We want to believe the best about the people we love, so oftentimes it’s not until we’re removed from the situation that we see their true colors. Those colors aren’t always pretty, either. Narcissism is a pretty big buzzword going around right now, but the true characteristics of it actually fall under the category of a very serious- and often very traumatizing- personality disorder. Think you might have been married to one? Read on to find out.
20 Tell-Tale Ways to Spot a Narcissist
A narcissist is very good at convincing the people around them that they are the crazy ones, not them, so you may find yourself doubting whether or not you were actually married to one. There are some key signs that can help you determine this:
- They have a very high sense of self-importance.
- They are able to easily manipulate others into getting what they want.
- They are rarely remorseful, and when they are, they don’t really mean it.
- They’re very concerned about impressing other people.
- They are mean or condescending towards those closest to them.
- They can be incredibly charismatic to people outside of their inner circle (i.e. a Dr. Jekyll and Mr. Hyde split personality).
- They often embellish their accomplishments to make themselves look better.
- They don’t handle criticism well, even if it’s mild.
- They have a very difficult time respecting other people’s boundaries.
- They hold grudges for a very long time.
- They are incredibly selfish and self-centered.
- They often make promises without the intention of keeping them.
- They have advice to give about everything, even if they aren’t familiar with the topic.
- They find a way to blame all of their mistakes on other people.
- They are arrogant about their physical appearance.
- They tend to dominate every conversation they are a part of.
- They are very impatient and expect the people around them to comply with their demands immediately.
- They don’t like it when someone else tries to make a decision for them.
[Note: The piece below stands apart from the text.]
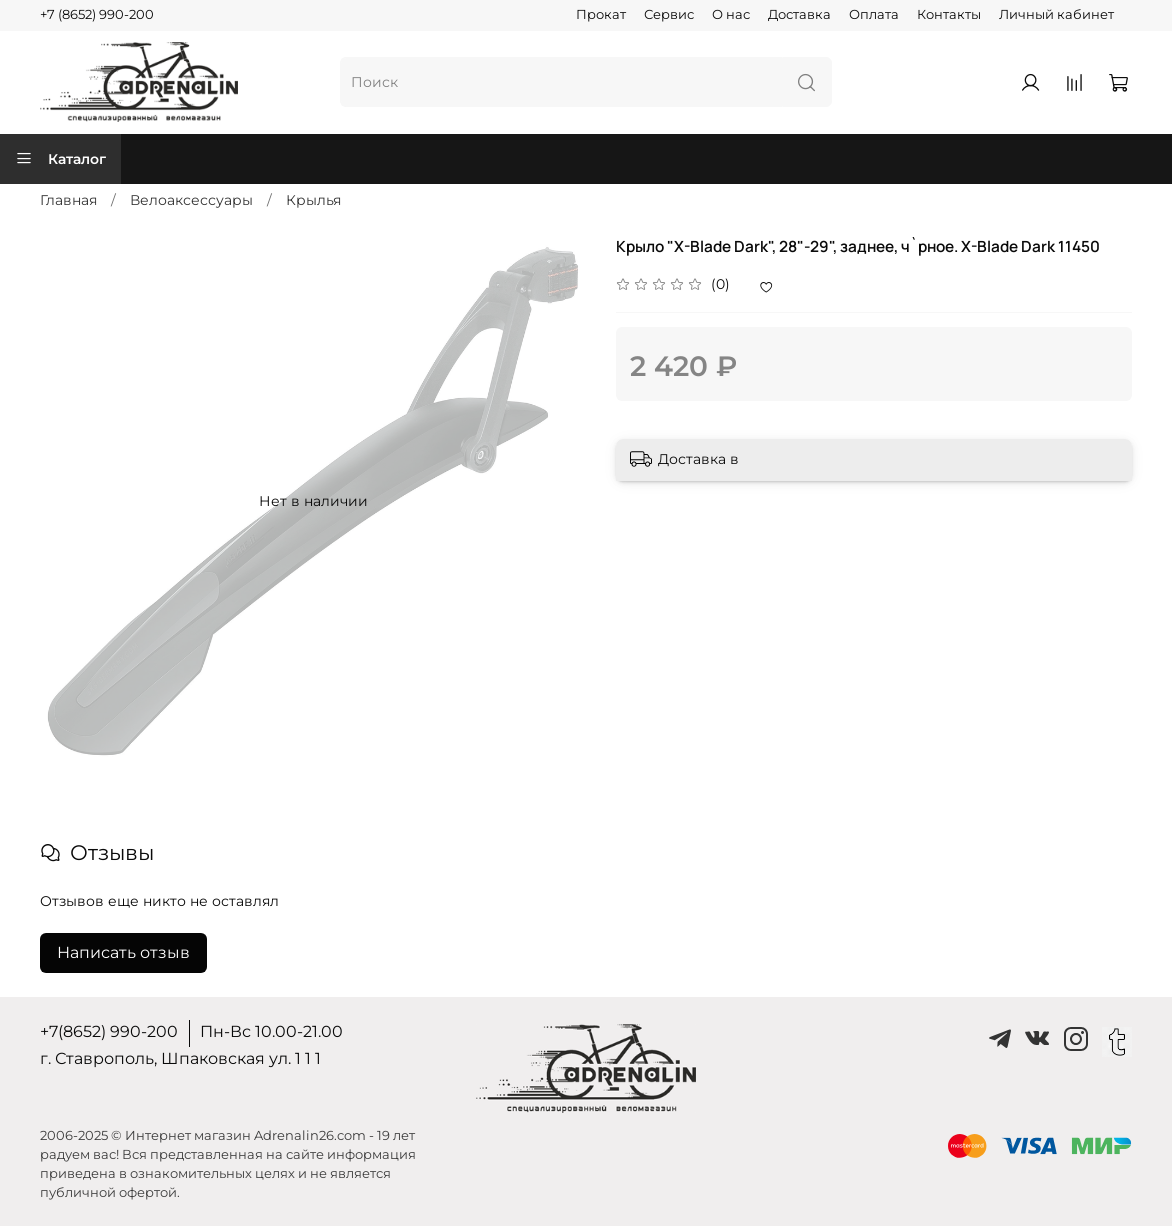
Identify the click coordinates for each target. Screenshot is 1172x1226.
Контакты (949, 14)
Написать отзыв (123, 952)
- Their affection feels fake or forced, even to those closest to them, like their spouse or children.
- Their relationships are superficial and self-serving, and if they are no longer serving them, they have no problem cutting that relationship off without warning.
How a Marriage to a Narcissist Might Affect You
Being married to a narcissist- even for a short time- can have a very deep and lasting impact on you. It can be very difficult to feel loved or even feel safe when you are in a relationship like this. The constant ups and downs can be incredibly confusing.
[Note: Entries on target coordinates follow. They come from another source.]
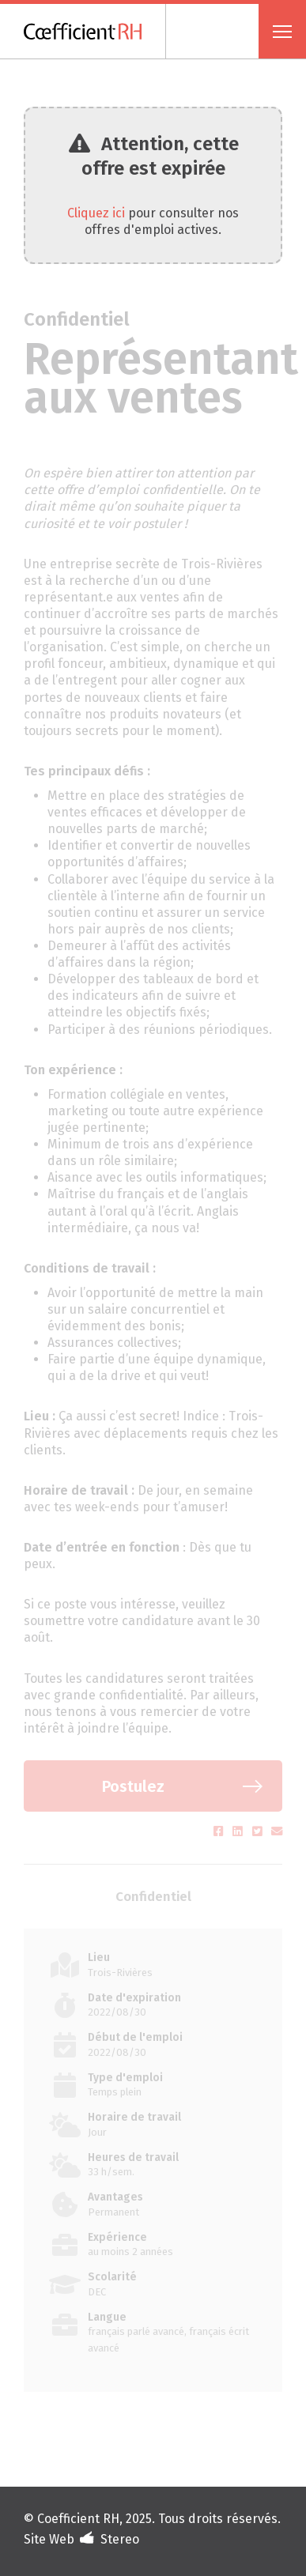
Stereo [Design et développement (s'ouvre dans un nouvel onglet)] (119, 2539)
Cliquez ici (96, 213)
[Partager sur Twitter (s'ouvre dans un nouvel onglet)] (259, 1832)
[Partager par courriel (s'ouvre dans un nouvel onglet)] (276, 1832)
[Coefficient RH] (95, 31)
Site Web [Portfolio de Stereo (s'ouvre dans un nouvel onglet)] (49, 2539)
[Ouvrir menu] (282, 31)
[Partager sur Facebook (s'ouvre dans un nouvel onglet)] (220, 1832)
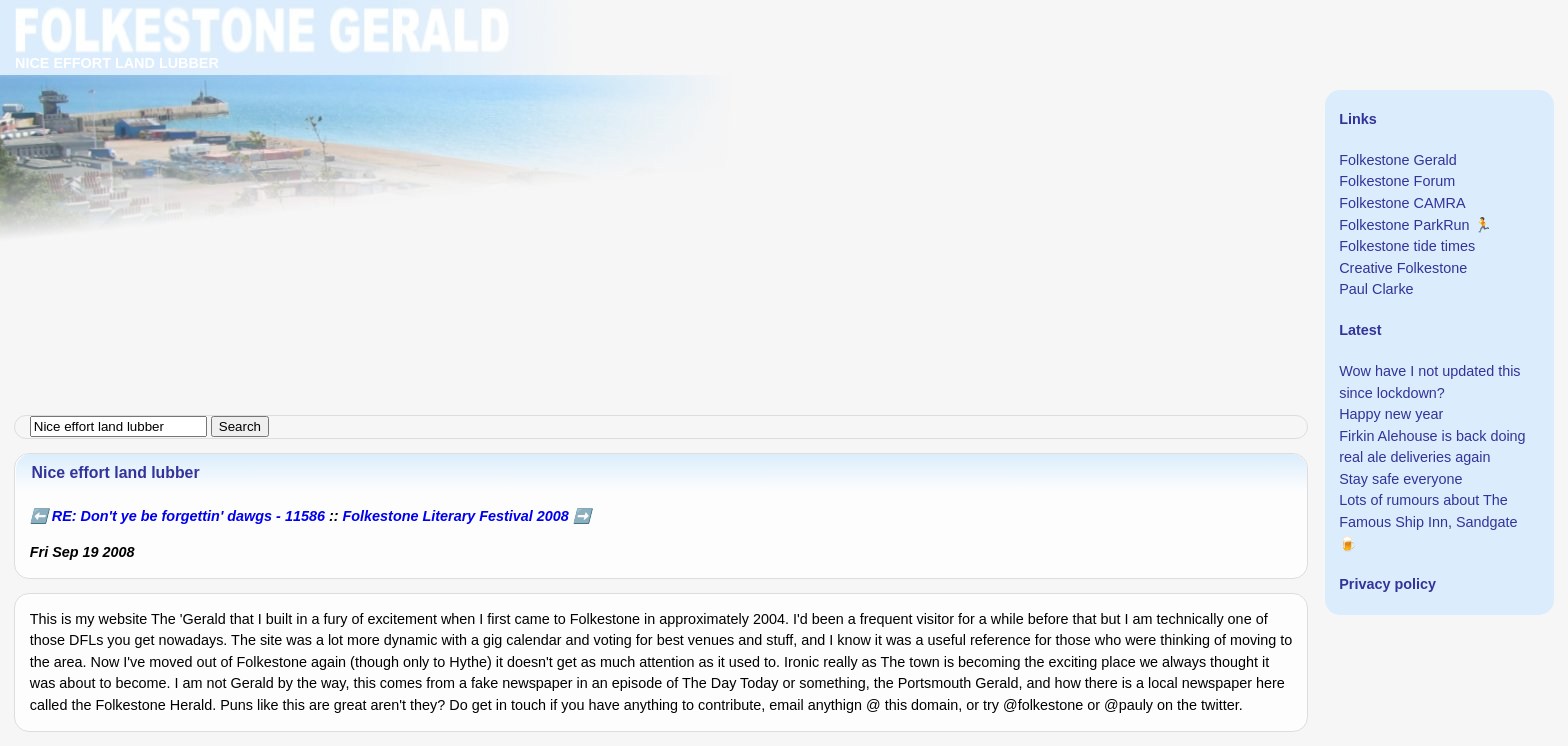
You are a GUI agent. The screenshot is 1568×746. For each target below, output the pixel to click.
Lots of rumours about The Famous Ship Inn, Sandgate (1428, 511)
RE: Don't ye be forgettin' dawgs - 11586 (188, 516)
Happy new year (1391, 414)
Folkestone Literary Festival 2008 (456, 516)
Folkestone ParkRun (1404, 225)
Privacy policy (1387, 584)
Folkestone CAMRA (1402, 203)
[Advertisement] (600, 140)
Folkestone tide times (1407, 246)
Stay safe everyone (1400, 479)
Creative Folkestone (1403, 268)
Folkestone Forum (1397, 181)
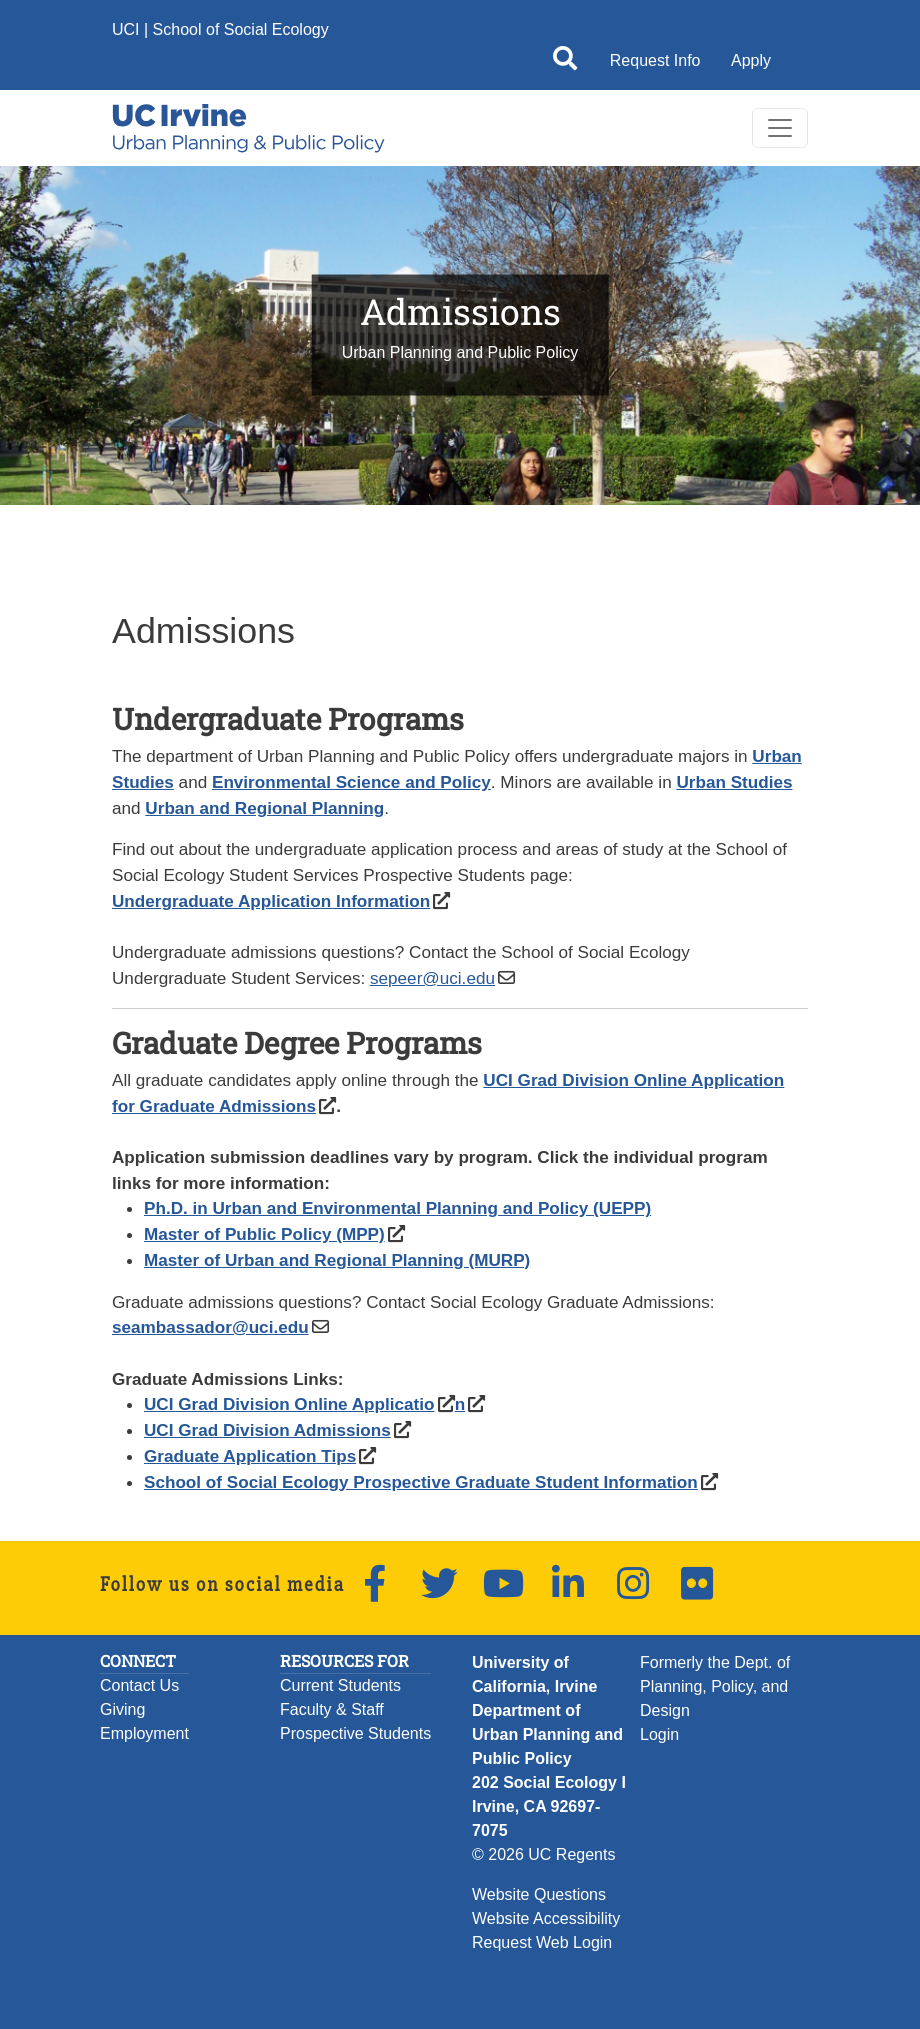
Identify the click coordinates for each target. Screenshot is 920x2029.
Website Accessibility (546, 1918)
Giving (122, 1709)
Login (659, 1734)
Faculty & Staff (332, 1709)
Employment (144, 1733)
After a while, you may start to believe that you are the one in the wrong. As a narcissist slowly breaks you down, you can suffer from low self-esteem, a lack of energy or interest in the things you used to enjoy, anxiety, and depression. You may develop a fear of making even the smallest mistakes because you don’t want to get yelled at. Your confidence may start to slip and you will slowly start to lose yourself until you get to the point where you don’t even recognize yourself anymore.
Recovering from a Marriage to a Narcissist
Once you are finally out and the dust settles, you might wonder how you can move on after enduring torment from your marriage to a narcissist. While it’s not an easy situation to recover from, it is possible. Individual counseling can be a very effective tool when recovering from this toxic marriage. Additionally, you can do the following:
- Create as much distance between you and the narcissist as possible. This may be more challenging if you have to co-parent with them, but you can still learn to set healthy boundaries.
- Set boundaries when it comes to engaging with a narcissist, or with other toxic people in your life.
- Identify negative thoughts when they come into your head and replace them with something positive. That mindset shift is very important when you’re leaving an unhealthy relationship.
- Journal your thoughts so you can start to rediscover yourself. Your journal is also a good place to write down all the things you love about yourself, so you can begin wiping out that negative self-talk and replacing it with things that are more optimistic.
A strong support system is also very important when you’re getting out of this type of relationship. When you surround yourself with people who lift you up instead of tearing you down, you begin to believe in good things again- and that is one of the gifts of divorcing a narcissist.